begin Supplied material

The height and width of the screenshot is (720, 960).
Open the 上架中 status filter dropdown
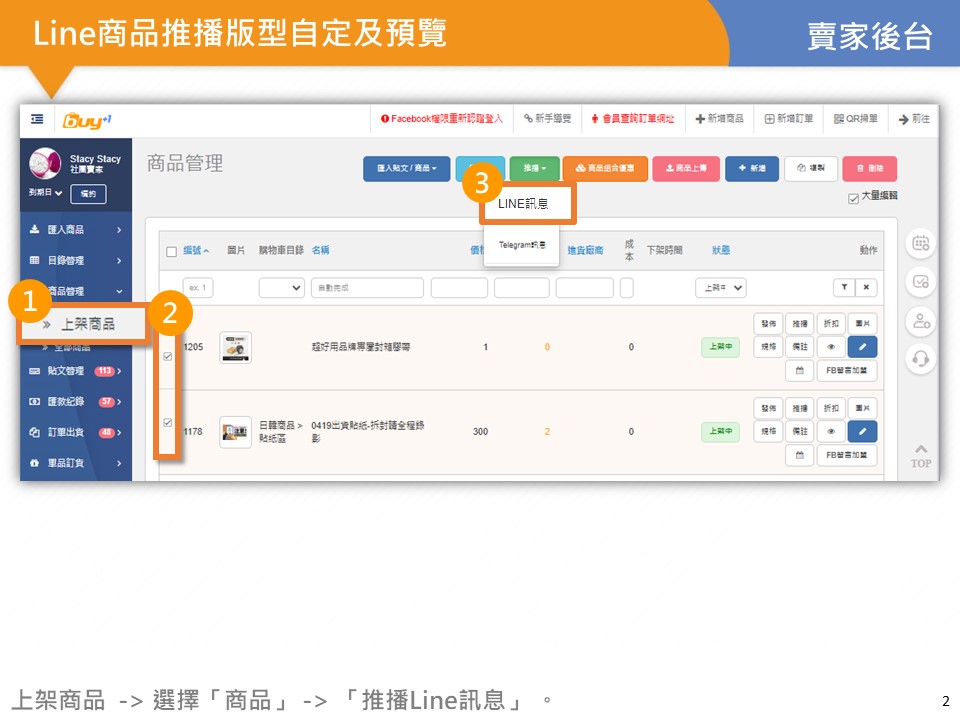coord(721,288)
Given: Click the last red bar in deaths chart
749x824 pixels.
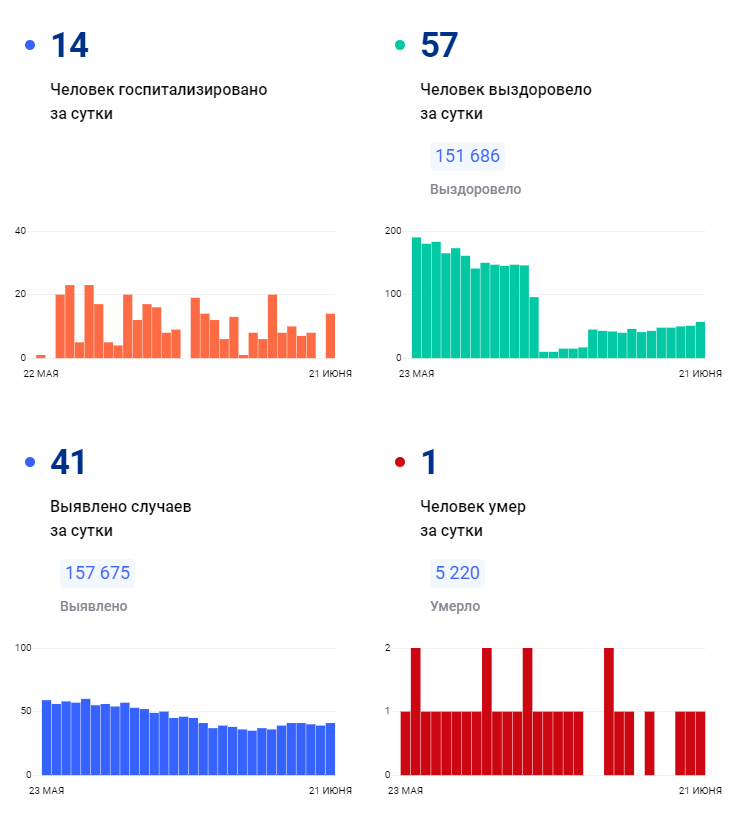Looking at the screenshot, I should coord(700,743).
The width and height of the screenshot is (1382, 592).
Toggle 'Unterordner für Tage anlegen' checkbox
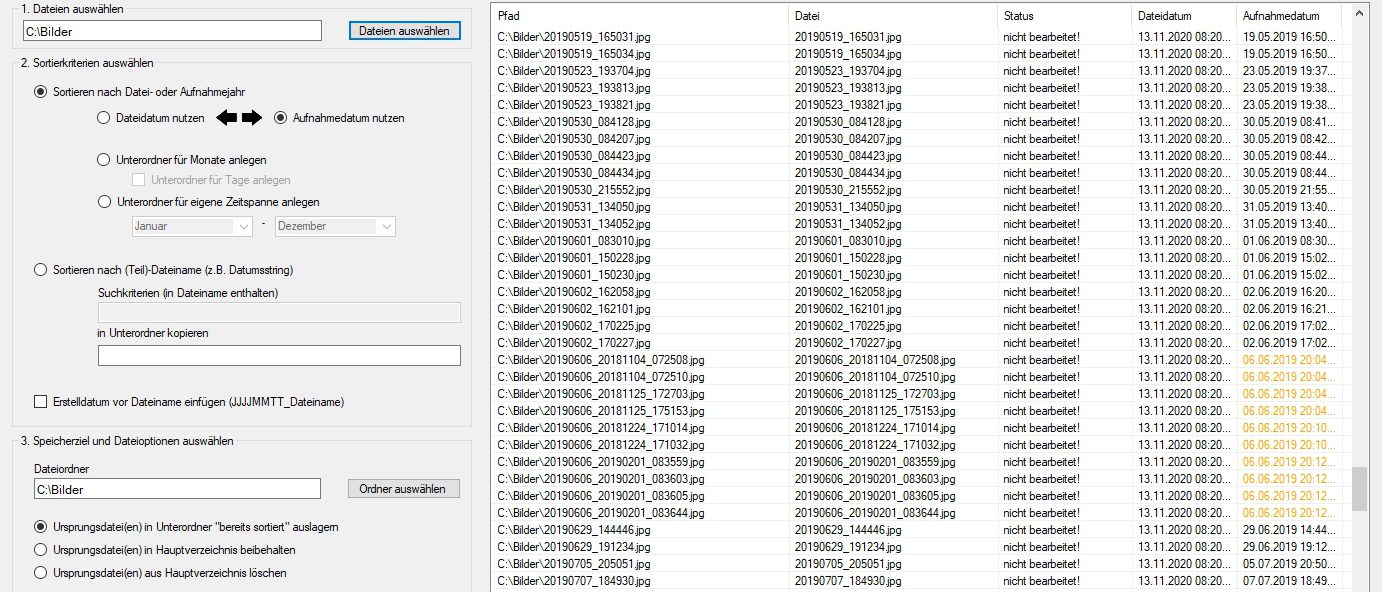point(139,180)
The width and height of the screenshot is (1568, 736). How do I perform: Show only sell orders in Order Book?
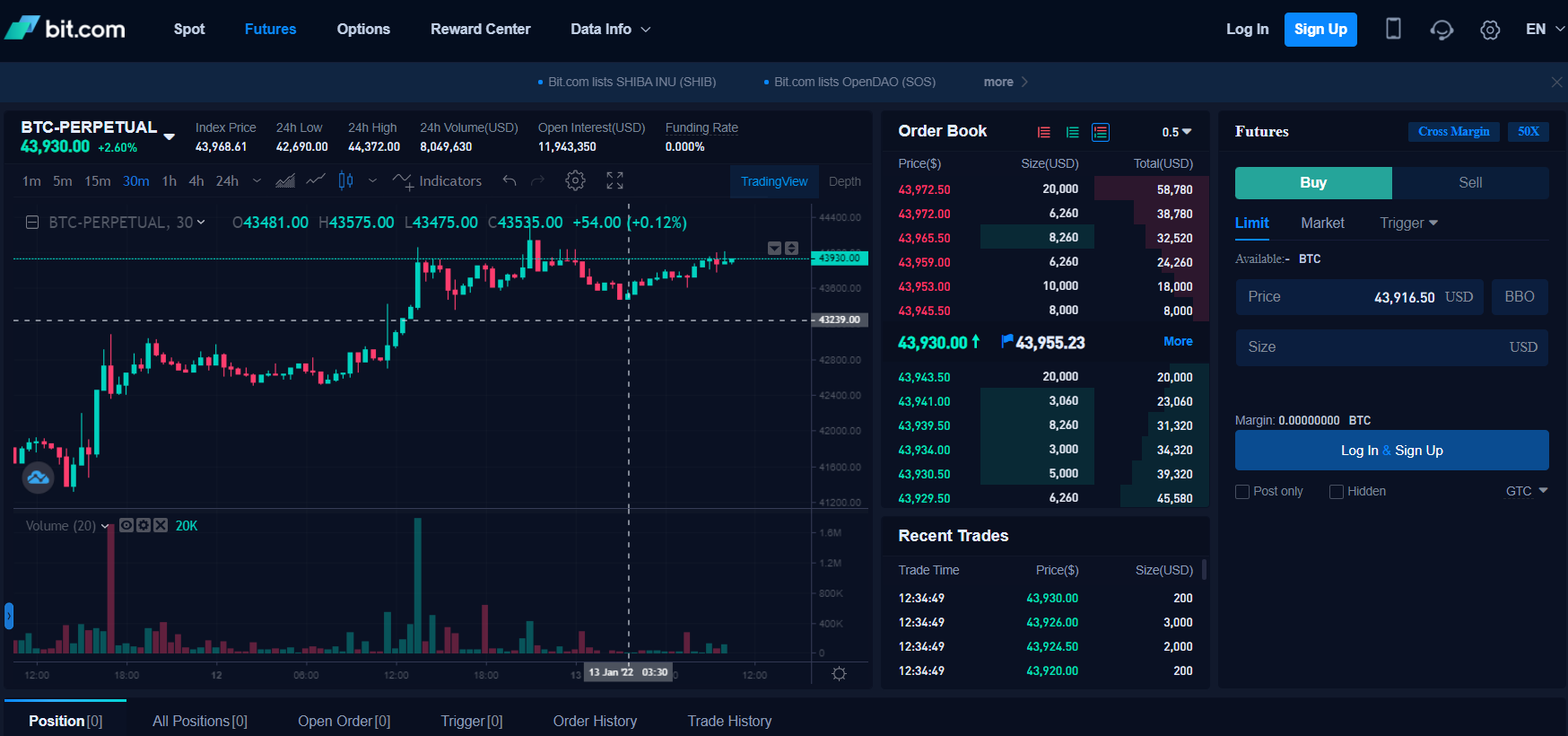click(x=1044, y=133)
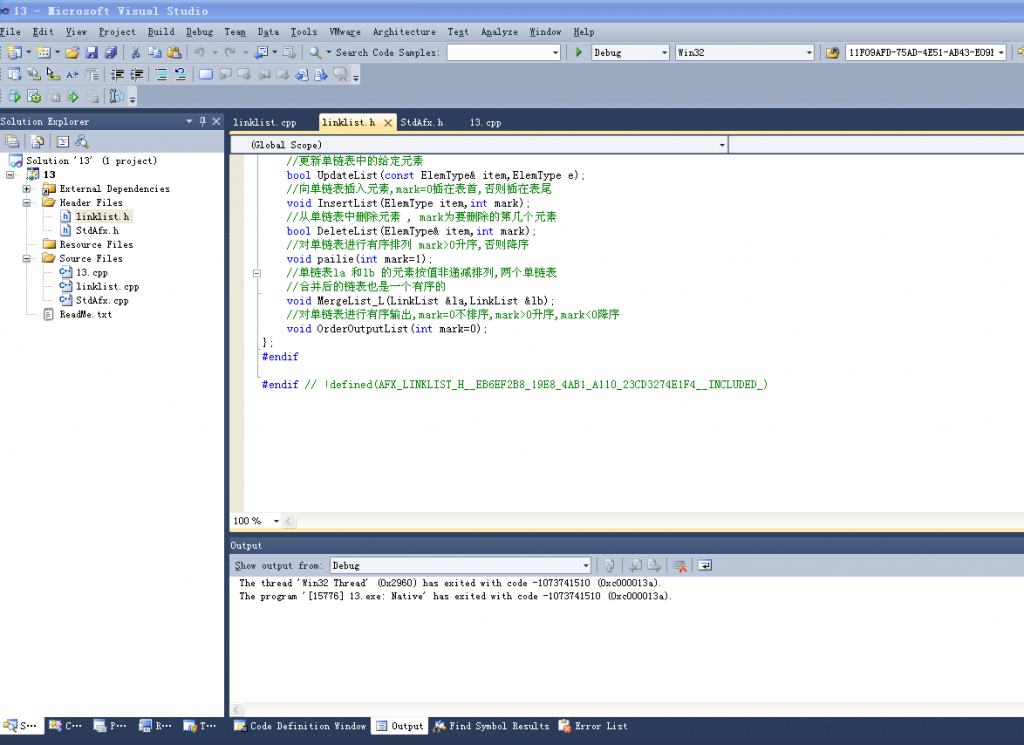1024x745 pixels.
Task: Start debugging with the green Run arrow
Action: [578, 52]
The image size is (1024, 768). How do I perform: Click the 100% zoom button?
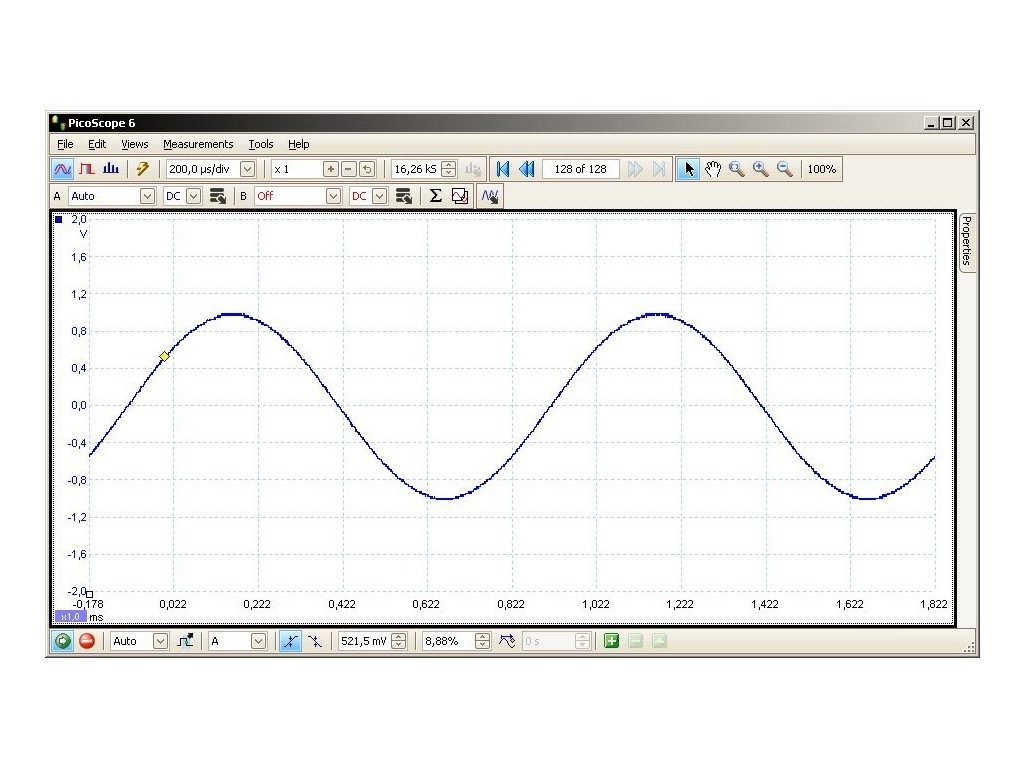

end Supplied material

To be done: Please copy out every line of the records above that contains the word "width".

Problem solution:
The height and width of the screenshot is (720, 960).
The width and height of the screenshot is (1382, 592).
The width and height of the screenshot is (1568, 736). How do I perform: Show only sell orders in Order Book?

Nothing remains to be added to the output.